Feeling the Prayers Man, Feeling the prayers...
Holy Cow! I love my family and friends. I am so convinced that you are all the greatest people in the world...I can't even take it! Thank you so much for all the prayers this week! I am now fluent in Finnish...haha ok no. That was a lie, but it has been so much better! I have decided to have fun while learning Finnish...they say it can't be done but I am here to prove them wrong! :) Thanks for all the advice and support though! I really can feel your prayers and strength and I am so happy that I have all of you in my life! How did I get so lucky? I will never know! :)

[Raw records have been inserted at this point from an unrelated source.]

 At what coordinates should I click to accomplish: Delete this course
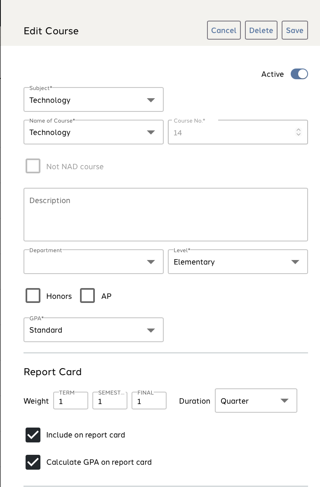[x=261, y=31]
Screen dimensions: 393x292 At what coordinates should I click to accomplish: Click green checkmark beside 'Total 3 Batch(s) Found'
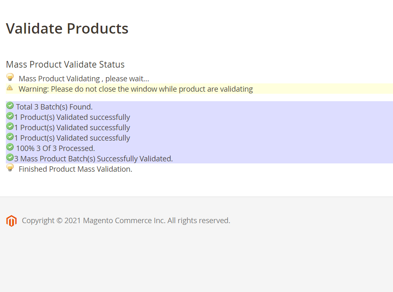10,105
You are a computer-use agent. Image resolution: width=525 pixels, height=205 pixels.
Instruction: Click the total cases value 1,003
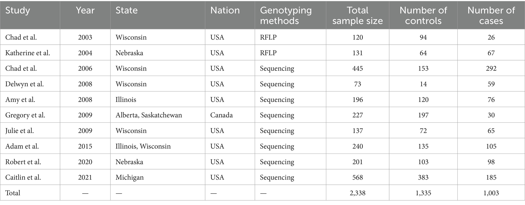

So man...this week...this week...where to even begin! Talk about a week of miracles. I will start with the ward! So the ward here in Tampere is bomb awesome! Seriously the chapel is full every week, there are tons of families, tons of youth, tons of old ladies, literally every missionaries dream. But....they are also very private and reserved, not just the ward, but all Finns, and so it has been a real challenge to get to know them and to know who to ask to come on lessons with us and stuff. It's been frustrating but Sister Jones and I have been praying so hard that they would catch the missionary fire and that we could start meeting with some of them. It has been such a struggle for us with the ward that President Rawlings even called Sister Jones and I last week and we talked for about an hour about how we could help these people here because missionary work really has plateaued and it's not good. He told us to really focus on individuals and families. He said to strengthen them one by one and to help them develop missionary plans. We met with the Elders, divided up the ward and tried to set up appointments with the people we are assigned to, but no one wanted to meet. Like literally, no one.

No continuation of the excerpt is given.